Blog Tour: The Case of the Missing Bride

Today I am one of the two blog stops on the blog tour for The Case of the Missing Bride by Carmen Radtke! She is published by Bloodhound Books. Today I will be sharing Carmen’s thoughts on character and in turn we will be learning a little about Alyssa!

Book Description:

When a girl goes missing on board of an ocean liner, only one person is convinced that the disappearance is no accident.

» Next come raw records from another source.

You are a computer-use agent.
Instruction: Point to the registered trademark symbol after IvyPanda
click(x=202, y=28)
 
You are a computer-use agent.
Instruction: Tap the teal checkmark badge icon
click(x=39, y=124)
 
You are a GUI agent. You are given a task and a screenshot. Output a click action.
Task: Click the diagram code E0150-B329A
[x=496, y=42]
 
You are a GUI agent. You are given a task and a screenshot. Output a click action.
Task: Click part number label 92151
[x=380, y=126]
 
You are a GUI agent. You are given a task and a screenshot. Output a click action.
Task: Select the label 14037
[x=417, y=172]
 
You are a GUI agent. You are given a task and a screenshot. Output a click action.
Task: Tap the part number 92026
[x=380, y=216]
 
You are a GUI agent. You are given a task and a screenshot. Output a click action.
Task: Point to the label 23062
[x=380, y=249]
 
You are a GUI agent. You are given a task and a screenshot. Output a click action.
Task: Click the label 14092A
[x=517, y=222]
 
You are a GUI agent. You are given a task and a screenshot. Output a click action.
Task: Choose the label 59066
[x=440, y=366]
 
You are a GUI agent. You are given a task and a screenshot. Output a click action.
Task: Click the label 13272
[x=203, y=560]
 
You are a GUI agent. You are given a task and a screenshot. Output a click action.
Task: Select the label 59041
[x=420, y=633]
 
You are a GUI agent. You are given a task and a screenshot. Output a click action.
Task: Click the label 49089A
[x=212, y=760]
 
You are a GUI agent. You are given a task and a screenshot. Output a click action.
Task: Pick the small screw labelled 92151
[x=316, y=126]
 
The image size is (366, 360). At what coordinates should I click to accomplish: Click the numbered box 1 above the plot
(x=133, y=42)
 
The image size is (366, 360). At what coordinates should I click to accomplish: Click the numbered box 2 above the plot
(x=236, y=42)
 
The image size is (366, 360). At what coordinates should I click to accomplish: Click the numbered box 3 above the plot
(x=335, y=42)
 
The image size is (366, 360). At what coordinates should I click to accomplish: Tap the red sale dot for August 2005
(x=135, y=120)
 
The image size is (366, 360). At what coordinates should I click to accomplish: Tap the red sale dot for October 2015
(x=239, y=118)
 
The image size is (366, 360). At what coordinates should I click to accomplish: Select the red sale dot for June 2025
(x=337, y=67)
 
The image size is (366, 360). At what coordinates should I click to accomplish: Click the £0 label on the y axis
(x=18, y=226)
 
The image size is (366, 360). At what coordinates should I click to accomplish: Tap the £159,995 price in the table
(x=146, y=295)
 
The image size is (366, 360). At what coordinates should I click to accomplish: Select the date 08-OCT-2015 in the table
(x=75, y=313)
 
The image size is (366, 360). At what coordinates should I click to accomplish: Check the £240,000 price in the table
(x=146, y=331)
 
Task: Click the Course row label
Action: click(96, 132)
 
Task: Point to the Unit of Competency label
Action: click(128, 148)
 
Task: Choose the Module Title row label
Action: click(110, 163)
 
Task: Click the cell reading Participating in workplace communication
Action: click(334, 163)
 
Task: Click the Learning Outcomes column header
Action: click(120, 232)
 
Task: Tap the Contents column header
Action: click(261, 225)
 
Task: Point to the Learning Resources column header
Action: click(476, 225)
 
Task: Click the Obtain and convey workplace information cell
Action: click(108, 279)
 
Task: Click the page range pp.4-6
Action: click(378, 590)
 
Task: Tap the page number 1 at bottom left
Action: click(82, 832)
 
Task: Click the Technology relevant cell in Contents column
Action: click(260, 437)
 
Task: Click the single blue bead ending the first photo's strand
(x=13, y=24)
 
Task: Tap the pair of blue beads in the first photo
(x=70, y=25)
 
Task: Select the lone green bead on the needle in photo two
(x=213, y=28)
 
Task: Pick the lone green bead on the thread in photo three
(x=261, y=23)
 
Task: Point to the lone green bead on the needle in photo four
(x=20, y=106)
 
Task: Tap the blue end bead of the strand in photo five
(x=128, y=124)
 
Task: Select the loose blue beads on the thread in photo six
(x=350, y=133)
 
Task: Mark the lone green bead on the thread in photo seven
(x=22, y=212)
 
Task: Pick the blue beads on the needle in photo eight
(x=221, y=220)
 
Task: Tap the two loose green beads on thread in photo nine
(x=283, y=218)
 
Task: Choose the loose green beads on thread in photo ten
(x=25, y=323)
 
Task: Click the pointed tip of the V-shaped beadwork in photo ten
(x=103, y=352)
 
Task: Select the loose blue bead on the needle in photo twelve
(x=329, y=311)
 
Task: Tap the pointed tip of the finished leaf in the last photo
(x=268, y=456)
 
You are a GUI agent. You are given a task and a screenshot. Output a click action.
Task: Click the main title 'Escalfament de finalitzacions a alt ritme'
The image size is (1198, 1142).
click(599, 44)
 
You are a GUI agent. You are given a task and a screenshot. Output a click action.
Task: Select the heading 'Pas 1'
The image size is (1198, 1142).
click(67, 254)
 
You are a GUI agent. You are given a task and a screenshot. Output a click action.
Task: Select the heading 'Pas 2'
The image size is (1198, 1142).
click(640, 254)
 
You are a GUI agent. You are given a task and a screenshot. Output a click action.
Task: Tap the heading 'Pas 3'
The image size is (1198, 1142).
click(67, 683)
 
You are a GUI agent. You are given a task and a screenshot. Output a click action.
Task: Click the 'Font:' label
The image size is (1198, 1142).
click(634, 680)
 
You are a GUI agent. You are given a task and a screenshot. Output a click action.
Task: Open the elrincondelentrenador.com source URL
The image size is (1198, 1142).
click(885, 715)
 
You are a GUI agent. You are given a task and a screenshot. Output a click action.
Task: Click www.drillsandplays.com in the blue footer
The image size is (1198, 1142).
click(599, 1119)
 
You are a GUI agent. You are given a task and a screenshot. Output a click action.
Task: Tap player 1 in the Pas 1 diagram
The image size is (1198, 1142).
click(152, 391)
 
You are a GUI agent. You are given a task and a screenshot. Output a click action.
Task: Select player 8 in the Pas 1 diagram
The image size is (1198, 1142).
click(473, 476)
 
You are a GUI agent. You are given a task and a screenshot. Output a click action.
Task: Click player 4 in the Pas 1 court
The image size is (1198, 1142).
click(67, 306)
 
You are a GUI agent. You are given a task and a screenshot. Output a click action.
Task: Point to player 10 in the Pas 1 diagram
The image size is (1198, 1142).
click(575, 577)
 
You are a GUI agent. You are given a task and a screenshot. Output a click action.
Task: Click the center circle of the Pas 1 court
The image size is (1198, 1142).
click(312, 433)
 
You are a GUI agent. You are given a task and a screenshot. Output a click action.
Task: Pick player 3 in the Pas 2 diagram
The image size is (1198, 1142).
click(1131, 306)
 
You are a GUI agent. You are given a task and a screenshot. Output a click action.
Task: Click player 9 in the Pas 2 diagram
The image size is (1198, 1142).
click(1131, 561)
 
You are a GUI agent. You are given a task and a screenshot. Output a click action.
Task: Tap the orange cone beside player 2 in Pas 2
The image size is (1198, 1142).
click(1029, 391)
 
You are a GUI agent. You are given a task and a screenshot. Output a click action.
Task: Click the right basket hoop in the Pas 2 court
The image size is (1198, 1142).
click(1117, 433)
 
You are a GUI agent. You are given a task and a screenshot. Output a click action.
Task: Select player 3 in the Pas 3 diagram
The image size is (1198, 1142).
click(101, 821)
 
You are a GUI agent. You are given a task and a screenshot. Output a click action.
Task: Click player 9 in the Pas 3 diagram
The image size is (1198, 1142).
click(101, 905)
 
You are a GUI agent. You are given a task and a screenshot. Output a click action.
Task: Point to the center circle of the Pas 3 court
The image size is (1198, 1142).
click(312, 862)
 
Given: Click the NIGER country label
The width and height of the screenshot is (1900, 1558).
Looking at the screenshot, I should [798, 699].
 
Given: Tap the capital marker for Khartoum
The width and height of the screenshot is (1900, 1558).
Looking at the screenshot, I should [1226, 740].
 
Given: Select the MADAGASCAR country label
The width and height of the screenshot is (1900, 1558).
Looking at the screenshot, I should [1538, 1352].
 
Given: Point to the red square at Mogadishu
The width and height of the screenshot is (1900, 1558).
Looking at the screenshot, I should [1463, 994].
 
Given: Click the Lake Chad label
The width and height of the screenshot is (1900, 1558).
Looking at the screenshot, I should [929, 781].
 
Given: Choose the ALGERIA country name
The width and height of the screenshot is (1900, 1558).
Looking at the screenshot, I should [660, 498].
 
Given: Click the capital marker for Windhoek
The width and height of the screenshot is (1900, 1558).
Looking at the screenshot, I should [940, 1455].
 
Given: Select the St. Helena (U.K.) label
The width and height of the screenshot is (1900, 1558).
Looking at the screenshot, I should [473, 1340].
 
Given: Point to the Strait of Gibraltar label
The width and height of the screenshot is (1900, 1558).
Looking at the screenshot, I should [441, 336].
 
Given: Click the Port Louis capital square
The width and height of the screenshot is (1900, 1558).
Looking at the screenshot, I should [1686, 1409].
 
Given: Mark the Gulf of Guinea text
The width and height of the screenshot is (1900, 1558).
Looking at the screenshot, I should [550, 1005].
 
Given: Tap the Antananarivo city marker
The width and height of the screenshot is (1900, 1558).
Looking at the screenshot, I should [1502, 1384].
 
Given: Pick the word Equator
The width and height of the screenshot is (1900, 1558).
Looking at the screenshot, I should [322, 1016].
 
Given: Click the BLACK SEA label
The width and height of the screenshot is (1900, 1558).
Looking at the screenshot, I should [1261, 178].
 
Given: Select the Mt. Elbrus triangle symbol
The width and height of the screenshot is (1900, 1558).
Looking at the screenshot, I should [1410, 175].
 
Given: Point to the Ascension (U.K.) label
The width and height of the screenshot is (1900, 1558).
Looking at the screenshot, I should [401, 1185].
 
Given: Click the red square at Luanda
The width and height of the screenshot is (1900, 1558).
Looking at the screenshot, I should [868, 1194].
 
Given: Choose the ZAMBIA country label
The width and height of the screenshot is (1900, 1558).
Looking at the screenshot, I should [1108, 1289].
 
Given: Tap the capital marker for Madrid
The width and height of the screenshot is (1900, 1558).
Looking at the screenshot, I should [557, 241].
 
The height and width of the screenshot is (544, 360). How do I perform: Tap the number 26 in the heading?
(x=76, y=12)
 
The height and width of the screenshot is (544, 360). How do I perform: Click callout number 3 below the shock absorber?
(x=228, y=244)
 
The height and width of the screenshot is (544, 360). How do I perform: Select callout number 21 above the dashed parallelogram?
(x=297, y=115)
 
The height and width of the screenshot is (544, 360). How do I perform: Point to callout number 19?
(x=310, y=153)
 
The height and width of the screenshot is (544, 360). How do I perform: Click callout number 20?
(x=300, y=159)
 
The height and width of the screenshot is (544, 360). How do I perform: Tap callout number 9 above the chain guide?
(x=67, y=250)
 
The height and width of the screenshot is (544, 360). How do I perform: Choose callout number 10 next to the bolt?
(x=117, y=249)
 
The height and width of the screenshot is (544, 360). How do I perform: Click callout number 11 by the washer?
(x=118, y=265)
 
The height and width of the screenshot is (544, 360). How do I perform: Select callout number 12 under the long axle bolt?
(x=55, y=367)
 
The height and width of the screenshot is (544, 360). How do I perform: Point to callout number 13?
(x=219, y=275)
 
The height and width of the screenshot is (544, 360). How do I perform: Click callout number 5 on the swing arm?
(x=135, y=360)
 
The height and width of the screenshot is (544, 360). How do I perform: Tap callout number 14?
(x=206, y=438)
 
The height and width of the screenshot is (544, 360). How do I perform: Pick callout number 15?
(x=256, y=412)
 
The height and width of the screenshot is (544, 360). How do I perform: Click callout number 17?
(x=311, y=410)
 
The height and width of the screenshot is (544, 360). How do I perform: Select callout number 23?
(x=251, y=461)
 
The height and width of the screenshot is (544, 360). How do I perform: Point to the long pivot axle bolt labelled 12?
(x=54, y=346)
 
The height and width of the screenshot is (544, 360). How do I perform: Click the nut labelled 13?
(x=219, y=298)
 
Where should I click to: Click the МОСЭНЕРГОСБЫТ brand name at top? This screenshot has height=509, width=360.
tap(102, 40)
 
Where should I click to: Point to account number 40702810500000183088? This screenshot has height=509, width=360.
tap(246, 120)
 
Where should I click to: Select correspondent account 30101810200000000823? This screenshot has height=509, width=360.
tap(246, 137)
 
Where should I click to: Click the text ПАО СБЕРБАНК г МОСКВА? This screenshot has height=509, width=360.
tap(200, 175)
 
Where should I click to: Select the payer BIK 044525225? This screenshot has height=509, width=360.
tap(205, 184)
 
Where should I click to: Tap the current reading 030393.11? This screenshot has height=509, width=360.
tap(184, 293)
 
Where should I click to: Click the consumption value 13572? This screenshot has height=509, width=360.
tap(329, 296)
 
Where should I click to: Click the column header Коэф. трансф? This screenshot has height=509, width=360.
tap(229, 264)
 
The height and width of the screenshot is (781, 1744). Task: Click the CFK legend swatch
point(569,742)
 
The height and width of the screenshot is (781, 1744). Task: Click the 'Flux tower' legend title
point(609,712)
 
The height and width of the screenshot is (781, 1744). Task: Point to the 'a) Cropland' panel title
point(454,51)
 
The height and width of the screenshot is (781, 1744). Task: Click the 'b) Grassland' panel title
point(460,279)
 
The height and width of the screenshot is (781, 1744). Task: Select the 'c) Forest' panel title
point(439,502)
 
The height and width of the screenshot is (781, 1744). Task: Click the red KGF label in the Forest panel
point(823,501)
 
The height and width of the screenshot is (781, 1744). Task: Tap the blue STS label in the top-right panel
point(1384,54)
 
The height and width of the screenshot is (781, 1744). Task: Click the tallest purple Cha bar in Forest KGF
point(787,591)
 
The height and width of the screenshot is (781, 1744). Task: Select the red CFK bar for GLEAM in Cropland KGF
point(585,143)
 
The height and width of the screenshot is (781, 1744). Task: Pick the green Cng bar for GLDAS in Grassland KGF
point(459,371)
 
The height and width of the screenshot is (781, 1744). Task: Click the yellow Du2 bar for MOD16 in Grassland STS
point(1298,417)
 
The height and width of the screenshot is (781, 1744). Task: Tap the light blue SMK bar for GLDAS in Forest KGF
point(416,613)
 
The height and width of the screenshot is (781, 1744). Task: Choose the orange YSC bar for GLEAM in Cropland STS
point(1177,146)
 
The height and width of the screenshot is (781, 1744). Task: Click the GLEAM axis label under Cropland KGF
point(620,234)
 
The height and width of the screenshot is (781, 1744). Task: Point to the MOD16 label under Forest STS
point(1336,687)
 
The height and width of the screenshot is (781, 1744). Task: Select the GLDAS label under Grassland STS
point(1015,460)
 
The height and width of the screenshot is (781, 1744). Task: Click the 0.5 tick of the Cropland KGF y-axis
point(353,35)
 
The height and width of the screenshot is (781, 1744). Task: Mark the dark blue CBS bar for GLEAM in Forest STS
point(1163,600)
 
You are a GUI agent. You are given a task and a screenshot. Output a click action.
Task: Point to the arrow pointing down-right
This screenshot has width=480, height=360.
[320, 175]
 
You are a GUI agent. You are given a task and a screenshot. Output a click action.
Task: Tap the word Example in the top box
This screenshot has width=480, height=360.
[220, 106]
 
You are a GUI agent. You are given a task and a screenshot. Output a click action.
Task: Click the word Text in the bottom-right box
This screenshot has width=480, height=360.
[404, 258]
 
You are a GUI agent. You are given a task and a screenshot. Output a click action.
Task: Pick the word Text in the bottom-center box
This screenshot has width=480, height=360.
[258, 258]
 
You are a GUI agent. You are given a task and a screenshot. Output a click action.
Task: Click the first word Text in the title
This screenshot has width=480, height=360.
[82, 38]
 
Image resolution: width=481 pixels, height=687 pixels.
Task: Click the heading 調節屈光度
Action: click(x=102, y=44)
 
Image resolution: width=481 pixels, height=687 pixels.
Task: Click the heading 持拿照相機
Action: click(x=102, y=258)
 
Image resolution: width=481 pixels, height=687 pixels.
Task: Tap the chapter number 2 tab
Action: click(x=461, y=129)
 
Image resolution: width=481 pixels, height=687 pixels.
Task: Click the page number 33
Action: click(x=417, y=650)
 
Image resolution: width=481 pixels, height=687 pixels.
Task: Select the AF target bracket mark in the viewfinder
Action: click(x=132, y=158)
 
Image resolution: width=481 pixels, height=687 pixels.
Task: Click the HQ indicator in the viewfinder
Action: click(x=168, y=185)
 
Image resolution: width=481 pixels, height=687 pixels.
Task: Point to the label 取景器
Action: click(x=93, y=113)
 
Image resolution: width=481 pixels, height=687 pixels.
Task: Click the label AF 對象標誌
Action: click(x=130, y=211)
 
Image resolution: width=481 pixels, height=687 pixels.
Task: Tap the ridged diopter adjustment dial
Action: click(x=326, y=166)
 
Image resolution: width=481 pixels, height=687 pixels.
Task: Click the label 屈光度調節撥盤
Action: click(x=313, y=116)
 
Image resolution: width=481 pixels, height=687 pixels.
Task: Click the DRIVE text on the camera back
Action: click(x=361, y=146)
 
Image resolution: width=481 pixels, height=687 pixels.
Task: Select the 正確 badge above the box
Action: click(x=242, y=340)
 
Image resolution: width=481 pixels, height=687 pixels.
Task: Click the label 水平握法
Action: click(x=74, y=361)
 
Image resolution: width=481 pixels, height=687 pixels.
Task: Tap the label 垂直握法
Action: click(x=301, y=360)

Alyssa has found herself with a group of impoverished girls who are embarking from Australia to Canada in the hope of marriage. As the daughter of a senior official, Alyssa doesn’t share this goal. She hopes to return to England via Canada and sees the trip as her only way to secure any passage on a ship. But the girls all share one problem. Their presence on the ship is not known to many of its passengers but their worlds collide when one of the gentlemen discovers the girls. Then Emma, one of the intended brides, goes missing. Alyssa is convinced the disappearance is no accident, and she will risk her own life to search for the killer. What happened to Emma? Is there a murderer on board the ship? Alyssa is about to discover that there is more to her voyage into the unknown than she bargained for.

Characters. We need to love them or hate them.

In Alyssa Chalmers’ case, I love her. There. I said it. She’s feisty, rash, open-minded and prejudiced, honest except when she has to lie…

She wasn’t always like this.  I knew what I wanted from my heroine, a young woman ahead of her time, which in 1862 took some serious guts, someone who challenged her circumstances but still was confined by them.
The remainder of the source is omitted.